[Task material]

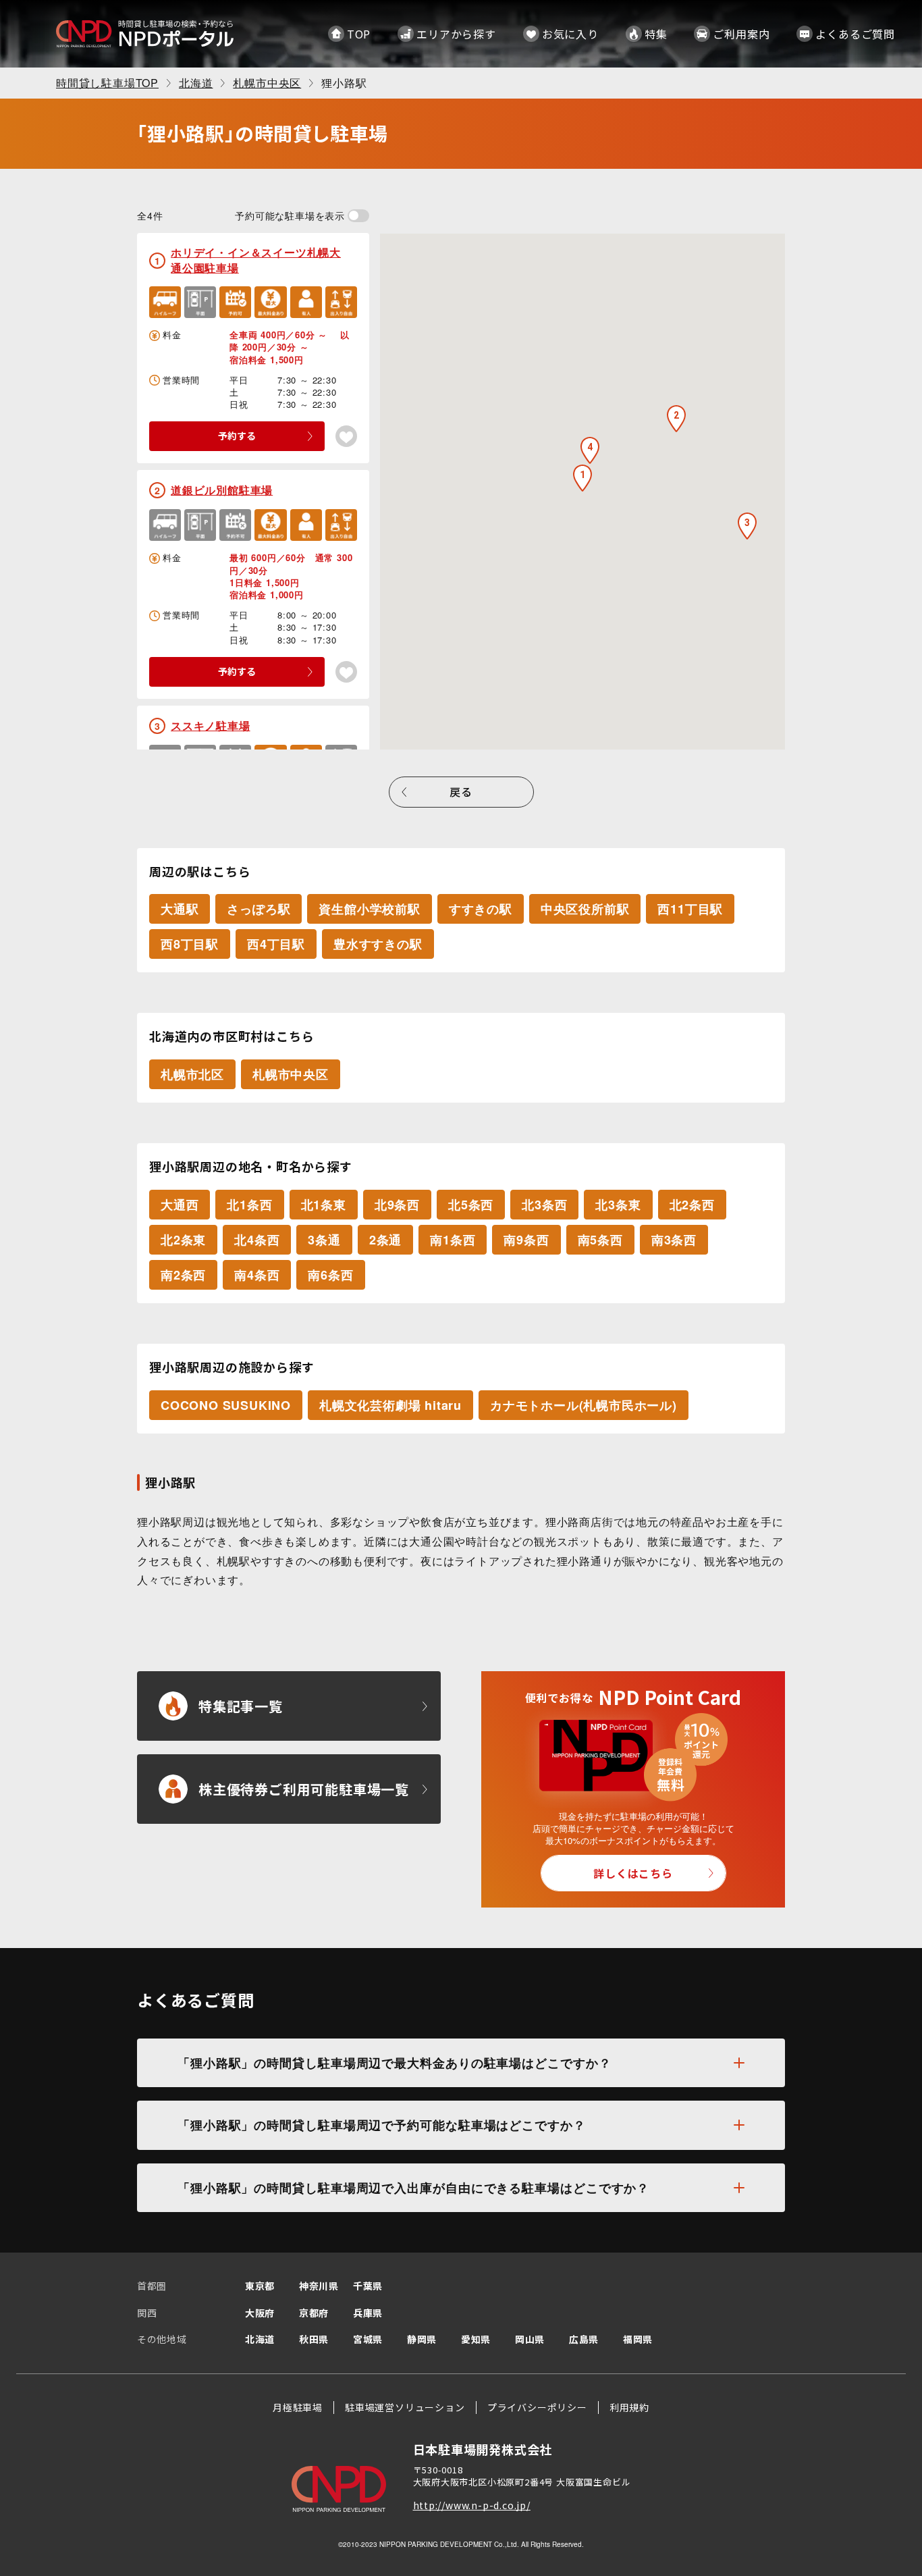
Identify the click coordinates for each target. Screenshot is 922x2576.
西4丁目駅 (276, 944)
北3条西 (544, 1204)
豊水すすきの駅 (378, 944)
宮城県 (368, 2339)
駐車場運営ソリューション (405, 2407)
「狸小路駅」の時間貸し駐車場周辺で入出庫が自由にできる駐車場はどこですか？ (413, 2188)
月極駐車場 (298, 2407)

[/Task material]
[Task material]

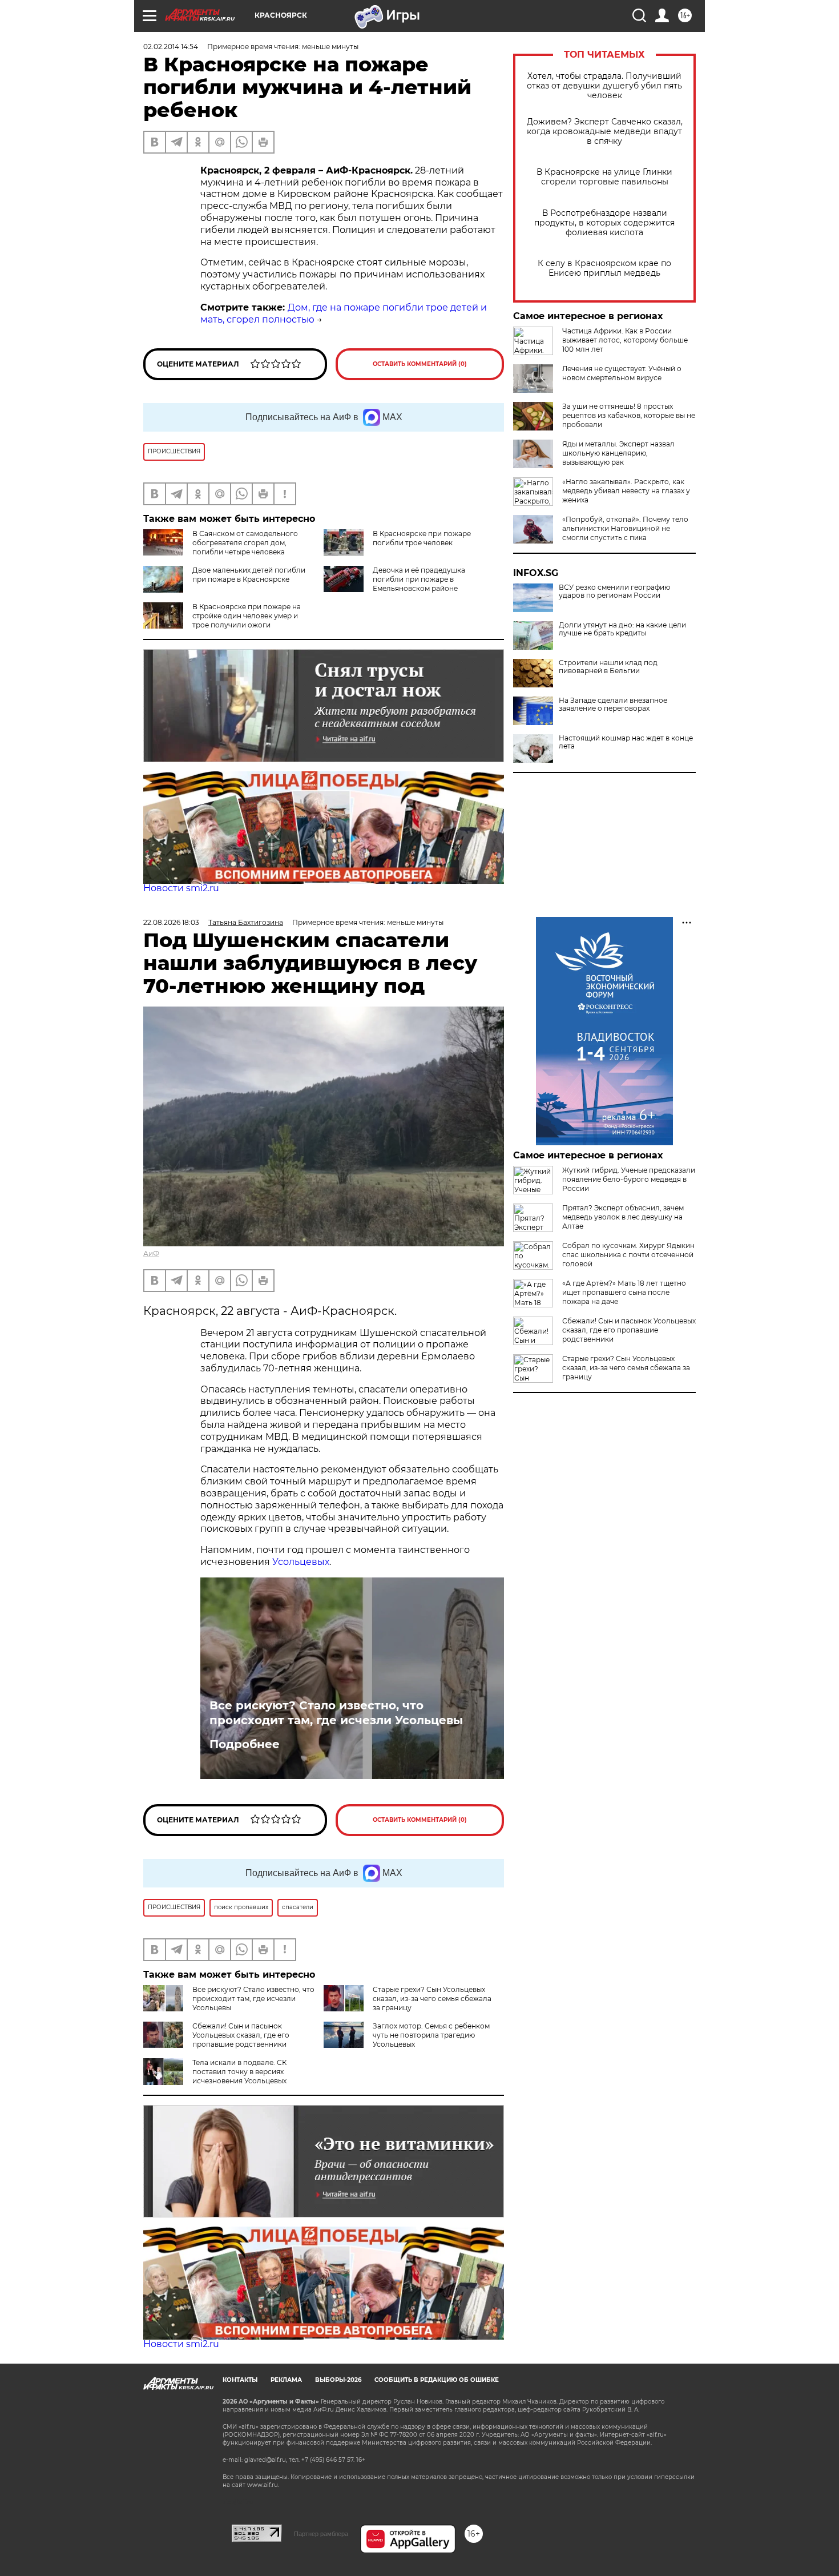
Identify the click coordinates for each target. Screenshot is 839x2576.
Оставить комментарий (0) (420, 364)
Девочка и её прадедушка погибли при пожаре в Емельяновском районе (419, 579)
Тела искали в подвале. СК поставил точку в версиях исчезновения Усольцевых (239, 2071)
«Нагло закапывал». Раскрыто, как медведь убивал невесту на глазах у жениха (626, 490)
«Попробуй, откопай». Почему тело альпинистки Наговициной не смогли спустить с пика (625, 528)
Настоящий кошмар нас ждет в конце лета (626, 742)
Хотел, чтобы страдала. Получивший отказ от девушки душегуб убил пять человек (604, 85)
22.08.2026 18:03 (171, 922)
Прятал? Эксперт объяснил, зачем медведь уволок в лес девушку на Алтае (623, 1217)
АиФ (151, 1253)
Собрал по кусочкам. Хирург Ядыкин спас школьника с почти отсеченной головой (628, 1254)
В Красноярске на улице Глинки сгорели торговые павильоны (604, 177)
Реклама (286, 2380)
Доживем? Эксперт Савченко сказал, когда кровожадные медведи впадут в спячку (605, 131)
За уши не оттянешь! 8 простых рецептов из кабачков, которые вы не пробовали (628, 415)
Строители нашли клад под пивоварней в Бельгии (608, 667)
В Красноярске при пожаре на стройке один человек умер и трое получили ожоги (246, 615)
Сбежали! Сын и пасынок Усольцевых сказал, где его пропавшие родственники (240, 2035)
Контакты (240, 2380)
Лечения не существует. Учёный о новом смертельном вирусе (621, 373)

[/Task material]

Action item -> Return each line of the entries that holds the string "Эксперт".

Answer ->
Прятал? Эксперт объяснил, зачем медведь уволок в лес девушку на Алтае (623, 1217)
Доживем? Эксперт Савченко сказал, когда кровожадные медведи впадут в спячку (605, 131)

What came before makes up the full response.